While grants fall under the category of “financial aid,” this form of money for school is different because, unlike student loans, grants do not have to be repaid and are essentially “free” money. Although scholarships don’t have to repaid either, this form of financial aid is mainly merit-based. Grants are ideal because these funds are typically awarded to students that simply need it the most. There are tons of grants available that college bound individuals can apply for, including public/private, federal/state and those awarded by the colleges and universities themselves.
According to Obama.net, the US government has roughly $86.4 billion dedicated solely in college grants. That’s a lot of money that plenty of families could put to good use for their children’s college education.
Who is Eligible?
Because grants are designed to aid those from financially disadvantaged situations, eligibility requirements must be met. This includes finding out how much a student’s assets, income, household size and parents’ income and assets amount to, as well as taking into consideration whether there are any other family members currently enrolled at a college or university. Other factors that can determine if and how much grant money a student may receive is the cost of the tuition, enrollment status and amount of money the family is able to contribute towards education on their own. Organizations tend to gather this information by having an application, survey, or requesting that information from the Free Application for Federal Student Aid (FAFSA), which allows the organization offering the grant to evaluate an individual’s financial need as it relates to affording school.
Types of grants
Grants are separated into different categories: subject, degree, student and minority. Subject-based grants are ideal for students that know what career field they want to pursue (Biology, Arts, Cosmetology, Culinary, Business). Degree-based grants are for students that are interested in obtaining an Undergraduate or Graduate degree. Student-based grants describe those that focus on financial need based on income, while minority-based grants target students of various ethnic backgrounds (Hispanic, African America, Asian American, etc).

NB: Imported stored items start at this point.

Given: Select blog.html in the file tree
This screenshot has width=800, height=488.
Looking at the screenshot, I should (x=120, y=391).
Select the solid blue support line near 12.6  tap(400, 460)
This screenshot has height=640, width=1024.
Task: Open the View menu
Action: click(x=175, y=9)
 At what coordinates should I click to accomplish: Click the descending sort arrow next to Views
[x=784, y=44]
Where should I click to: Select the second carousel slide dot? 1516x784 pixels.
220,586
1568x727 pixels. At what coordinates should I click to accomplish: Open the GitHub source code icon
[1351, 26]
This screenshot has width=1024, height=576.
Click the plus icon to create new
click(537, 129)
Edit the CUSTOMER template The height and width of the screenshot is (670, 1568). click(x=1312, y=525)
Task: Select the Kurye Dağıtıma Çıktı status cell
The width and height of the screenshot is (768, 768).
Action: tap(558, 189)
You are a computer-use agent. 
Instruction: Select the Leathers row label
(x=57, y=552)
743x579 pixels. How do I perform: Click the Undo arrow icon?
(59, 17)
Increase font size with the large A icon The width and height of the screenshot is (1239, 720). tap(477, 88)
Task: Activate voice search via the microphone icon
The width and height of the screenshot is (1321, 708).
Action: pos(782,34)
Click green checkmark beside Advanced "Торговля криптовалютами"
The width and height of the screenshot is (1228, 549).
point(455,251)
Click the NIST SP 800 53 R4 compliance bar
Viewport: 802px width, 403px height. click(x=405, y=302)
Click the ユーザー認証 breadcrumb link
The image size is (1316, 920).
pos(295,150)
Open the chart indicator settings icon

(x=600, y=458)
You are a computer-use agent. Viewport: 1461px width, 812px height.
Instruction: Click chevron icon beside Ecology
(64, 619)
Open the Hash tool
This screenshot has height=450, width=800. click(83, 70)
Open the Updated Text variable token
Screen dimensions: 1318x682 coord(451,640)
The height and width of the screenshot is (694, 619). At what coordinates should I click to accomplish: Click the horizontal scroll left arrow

Where to find information on grants?
The Internet is a useful resource for students to find information on grants for college, conduct research, and gain access to the right applications. The FAFSA continues to be the main go-to source for all things related to financial aid for college. This website is free to use and offers in depth information about finding and applying for funding for school. Additionally, using the site’s services is free of charge. Nearly all colleges and universities require FAFSA applications to accurately determine a student’s eligibility to receive grants and other forms of financial aid. It goes without saying that the FAFSA definitely plays an important part in the preparation for college.